Setelah puas dan wajah sedikit pliket akibat berebut oksigen di lantai basement, Saya segera berhambur keluar area gedung untuk mencari hawa sejuk. Kali ini, Saya niat untuk cuci mata di seputaran area gedung. Disebelah kiri area gedung pasar kita dapat menemukan deretan lapak yang menjual aneka perkakas, toples-toples makanan hingga oven dan aneka perabotan rumah tangga lainnya. Komplit! Dijamin, pasar mester juga surga untuk Anda yang punya hobbi masak karena semua tersedia disini mulai dari uleg-an tradisional hingga cetakan kue kembang goyang pun tersedia. Oiya,... yang terpenting tawar-menawar berlaku pada kegiatan membeli di pasar mester ini.

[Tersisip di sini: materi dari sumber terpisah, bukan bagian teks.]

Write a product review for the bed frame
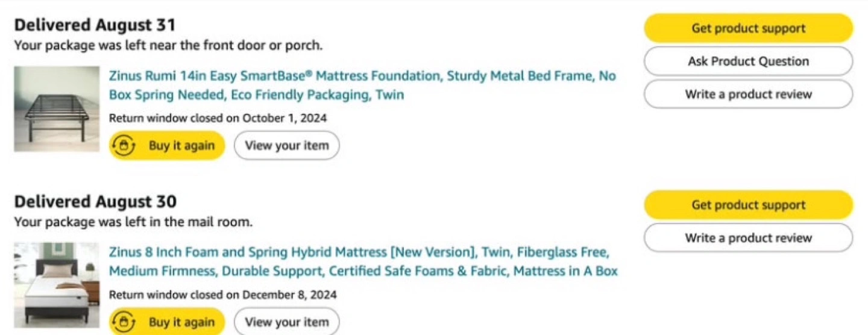This screenshot has width=868, height=335. (x=748, y=94)
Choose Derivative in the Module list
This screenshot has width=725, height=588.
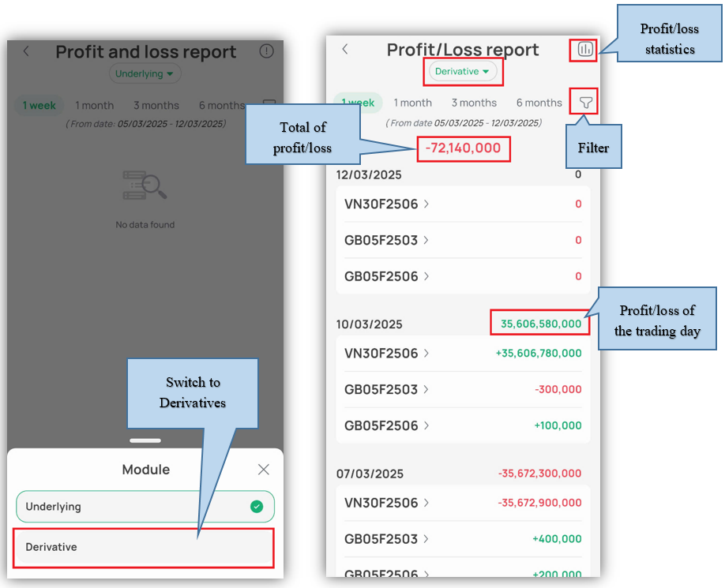click(x=145, y=547)

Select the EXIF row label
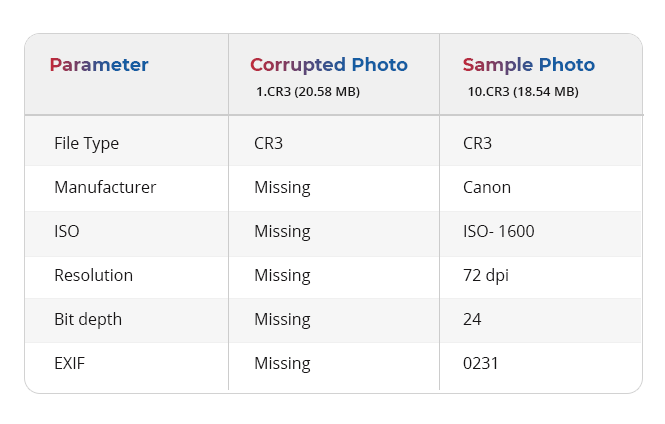coord(69,363)
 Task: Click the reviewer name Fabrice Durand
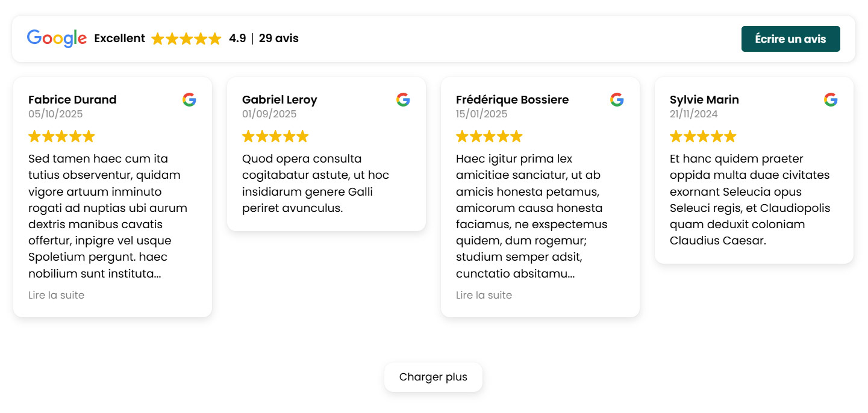(72, 100)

Saran kecil lagi untuk Anda yang mau berbelanja disini, sediakan uang pecahan kecil karena jika anda belanja hanya habis 20ribu dan membayarnya dengan 50 ribu tidak jarang Anda disuruh membeli 2 item sekaligus. Dan bila pedagangnya tidak dalam kondisi mood yang baik (karena akibat tawar-menawar dengan kita sebelumnya) anda bisa di cap tidak sopan!.

Setelah tahu detail pasar Mester Jatinegara ini, rasanya tidak mengada-ada ataupun tidak salah bila Saya membayangkan Samantha Brown reporter Travel & Living Channel suatu hari kelak berada di pasar ini. Sudah tentu akan menjadi sebuah features dunia yang akan tergambar indah. Toh apa bedanya Pasar Mester ini dengan Pasar Seng di Mekkah dulu, Paddy’s Market di Sydney, Mustafa Center di Little India.